Exercise task A: Retype the rows below word for word, covering the stretch from the row containing "Select the Ngày lao động holiday label" through the end of the rows.

Text:
*-*-*
His first sales method was direct mail-but those were the "starvation years," Mr. Miller quipped. Then he turned to seminar sales, using an approach that emphasizes educating the customer, and business picked up.
First, "I got educated," he explained. "You see, I found I had the nursing home mentality, too" (i.e., the belief that LTC insurance was only for paying nursing home expenses). But after he attended a class about LTC seminar selling (led by Phyllis Shelton, president of LTC Consultants, Nashville, Tenn.), that changed.
In fact, he decided "to become the LTC expert in our area," he said, and to establish relationships with the centers of influence (attorneys, accountants, etc.) to make it work.
The change was "almost unbelievable," he recalled. He made "two sales, right off the bat," following his first seminar.
John Ferroni, a LTC specialist at New Age Financial Services, New York City, and co-leader of the workshop, also found his niche through LTC seminar selling.
He started out as a debit agent in the 1980s, he recalled, but "hated it" and subsequently left to form his own agency. He sold many products, "but I couldn't sell the LTC," he said. So, like Mr. Miller, he decided to take Ms. Shelton's class on LTC and seminar selling.
Within one month, "my closing ratio went from zero to over 80 percent," he recounted. Why? "I learned how to pre-qualify" prospects from the seminars, he said, "and I started selling the policies correctly."
*-*-*
Data extract:
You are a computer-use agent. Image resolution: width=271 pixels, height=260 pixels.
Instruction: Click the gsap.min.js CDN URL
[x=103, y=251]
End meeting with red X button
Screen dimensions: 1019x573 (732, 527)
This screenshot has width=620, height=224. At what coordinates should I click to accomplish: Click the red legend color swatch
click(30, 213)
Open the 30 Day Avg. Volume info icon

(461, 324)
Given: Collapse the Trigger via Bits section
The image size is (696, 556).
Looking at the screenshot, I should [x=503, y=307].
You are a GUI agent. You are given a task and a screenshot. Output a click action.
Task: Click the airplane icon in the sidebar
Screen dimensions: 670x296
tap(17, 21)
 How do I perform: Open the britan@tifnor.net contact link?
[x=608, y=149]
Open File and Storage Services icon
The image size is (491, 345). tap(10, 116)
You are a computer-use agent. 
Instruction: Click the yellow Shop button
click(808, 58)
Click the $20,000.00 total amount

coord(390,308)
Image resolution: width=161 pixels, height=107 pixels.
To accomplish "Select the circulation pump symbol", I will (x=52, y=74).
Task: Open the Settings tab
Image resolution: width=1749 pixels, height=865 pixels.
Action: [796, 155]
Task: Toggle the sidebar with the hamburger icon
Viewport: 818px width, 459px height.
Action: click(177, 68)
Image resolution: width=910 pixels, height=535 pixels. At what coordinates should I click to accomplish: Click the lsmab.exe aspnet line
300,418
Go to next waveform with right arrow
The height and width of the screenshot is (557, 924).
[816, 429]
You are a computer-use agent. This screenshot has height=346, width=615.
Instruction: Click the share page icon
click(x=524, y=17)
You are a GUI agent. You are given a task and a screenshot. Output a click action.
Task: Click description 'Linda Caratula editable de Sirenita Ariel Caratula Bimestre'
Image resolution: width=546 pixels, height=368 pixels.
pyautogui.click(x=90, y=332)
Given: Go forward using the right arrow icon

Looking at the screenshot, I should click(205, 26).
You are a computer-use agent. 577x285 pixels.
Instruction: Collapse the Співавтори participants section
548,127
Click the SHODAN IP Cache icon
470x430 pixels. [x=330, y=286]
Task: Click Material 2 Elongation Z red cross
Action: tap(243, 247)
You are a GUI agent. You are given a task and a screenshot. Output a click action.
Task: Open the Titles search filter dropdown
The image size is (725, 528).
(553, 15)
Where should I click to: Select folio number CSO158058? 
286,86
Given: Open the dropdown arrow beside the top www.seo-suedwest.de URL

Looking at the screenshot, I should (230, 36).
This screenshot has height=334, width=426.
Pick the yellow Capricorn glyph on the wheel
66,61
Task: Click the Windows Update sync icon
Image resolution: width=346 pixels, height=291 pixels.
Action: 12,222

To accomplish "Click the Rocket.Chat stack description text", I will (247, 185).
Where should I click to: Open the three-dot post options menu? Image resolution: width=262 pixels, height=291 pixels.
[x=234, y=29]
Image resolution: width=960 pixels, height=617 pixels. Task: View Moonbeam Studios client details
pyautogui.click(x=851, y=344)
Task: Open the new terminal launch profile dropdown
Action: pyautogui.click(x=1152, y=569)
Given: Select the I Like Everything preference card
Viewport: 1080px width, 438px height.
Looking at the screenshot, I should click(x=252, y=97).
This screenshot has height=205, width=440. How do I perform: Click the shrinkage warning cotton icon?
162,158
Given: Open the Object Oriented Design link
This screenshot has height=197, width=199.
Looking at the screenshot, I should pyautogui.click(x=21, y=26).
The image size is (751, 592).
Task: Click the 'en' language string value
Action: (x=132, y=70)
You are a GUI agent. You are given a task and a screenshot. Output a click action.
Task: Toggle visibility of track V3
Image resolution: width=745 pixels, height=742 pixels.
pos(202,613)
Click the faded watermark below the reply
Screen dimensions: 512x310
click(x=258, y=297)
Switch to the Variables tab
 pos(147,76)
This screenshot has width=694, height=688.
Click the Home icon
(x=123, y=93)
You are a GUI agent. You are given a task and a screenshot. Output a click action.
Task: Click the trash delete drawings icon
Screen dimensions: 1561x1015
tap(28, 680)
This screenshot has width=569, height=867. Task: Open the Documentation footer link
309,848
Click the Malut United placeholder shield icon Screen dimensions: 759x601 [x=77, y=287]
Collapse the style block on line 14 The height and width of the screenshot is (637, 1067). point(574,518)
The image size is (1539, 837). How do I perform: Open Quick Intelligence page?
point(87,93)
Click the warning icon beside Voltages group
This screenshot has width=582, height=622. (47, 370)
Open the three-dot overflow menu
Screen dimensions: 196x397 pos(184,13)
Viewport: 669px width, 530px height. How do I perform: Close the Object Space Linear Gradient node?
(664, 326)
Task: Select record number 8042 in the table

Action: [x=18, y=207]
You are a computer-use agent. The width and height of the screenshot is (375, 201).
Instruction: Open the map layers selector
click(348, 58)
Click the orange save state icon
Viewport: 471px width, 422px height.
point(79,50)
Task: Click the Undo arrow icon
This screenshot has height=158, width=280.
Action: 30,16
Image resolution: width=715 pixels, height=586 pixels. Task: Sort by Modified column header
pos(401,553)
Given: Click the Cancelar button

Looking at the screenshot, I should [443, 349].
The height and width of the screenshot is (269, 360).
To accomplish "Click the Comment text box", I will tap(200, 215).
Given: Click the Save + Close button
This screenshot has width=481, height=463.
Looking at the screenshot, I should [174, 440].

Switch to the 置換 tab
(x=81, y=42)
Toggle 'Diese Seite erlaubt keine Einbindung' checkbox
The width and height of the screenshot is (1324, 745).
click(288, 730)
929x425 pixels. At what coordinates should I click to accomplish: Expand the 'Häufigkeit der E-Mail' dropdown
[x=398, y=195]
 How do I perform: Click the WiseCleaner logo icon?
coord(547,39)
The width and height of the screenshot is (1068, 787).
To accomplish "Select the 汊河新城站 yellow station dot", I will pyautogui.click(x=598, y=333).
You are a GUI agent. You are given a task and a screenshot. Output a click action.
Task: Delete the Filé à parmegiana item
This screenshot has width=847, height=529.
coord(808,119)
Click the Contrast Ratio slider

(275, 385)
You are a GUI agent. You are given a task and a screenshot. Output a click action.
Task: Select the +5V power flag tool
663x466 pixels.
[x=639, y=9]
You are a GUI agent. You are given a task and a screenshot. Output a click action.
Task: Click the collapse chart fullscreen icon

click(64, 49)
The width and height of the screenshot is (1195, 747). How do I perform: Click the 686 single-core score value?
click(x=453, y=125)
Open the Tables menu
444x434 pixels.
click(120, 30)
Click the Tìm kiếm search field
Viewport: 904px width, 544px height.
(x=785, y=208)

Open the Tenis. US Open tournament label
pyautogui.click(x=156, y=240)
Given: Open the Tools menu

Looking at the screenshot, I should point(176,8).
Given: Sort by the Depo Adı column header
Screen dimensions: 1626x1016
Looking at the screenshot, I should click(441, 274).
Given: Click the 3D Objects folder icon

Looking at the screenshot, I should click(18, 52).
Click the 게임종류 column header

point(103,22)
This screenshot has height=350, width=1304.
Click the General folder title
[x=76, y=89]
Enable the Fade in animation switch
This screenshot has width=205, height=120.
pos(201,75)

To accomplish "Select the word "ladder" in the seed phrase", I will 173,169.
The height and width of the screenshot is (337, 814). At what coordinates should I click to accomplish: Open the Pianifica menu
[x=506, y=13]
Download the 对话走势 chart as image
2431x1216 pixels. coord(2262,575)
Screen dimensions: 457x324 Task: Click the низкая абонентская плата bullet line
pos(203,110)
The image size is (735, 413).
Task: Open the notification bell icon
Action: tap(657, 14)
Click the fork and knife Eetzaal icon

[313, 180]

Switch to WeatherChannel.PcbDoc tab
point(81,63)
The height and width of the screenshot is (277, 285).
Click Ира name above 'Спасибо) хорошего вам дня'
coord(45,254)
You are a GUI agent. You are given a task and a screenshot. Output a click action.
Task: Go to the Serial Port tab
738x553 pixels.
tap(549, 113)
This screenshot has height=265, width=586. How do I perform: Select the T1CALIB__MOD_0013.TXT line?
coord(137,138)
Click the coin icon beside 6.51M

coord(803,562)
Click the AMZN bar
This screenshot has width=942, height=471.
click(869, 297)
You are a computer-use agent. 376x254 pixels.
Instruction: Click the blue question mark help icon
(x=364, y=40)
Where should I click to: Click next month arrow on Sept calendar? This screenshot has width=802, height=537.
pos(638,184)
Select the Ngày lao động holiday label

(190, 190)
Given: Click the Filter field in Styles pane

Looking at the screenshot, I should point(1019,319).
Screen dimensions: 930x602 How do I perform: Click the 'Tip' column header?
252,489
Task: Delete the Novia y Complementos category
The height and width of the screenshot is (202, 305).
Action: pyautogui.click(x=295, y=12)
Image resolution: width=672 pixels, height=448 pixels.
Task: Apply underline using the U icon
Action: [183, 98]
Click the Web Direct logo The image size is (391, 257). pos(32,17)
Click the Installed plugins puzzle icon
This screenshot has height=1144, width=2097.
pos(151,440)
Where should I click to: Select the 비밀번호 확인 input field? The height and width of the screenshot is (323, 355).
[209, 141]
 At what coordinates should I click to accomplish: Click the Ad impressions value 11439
*-*-*
Exercise task B: In the text on LTC seminar selling, how did John Ferroni's closing ratio change within one month?

Right answer A:
Select the Ngày lao động holiday label

(190, 190)
Given: Click the Filter field in Styles pane

Looking at the screenshot, I should point(1019,319).
Screen dimensions: 930x602 How do I perform: Click the 'Tip' column header?
252,489
Task: Delete the Novia y Complementos category
The height and width of the screenshot is (202, 305).
Action: pyautogui.click(x=295, y=12)
Image resolution: width=672 pixels, height=448 pixels.
Task: Apply underline using the U icon
Action: [183, 98]
Click the Web Direct logo The image size is (391, 257). pos(32,17)
Click the Installed plugins puzzle icon
This screenshot has height=1144, width=2097.
pos(151,440)
Where should I click to: Select the 비밀번호 확인 input field? The height and width of the screenshot is (323, 355).
[209, 141]
 At what coordinates should I click to accomplish: Click the Ad impressions value 11439

Right answer B: It went from zero to over 80 percent.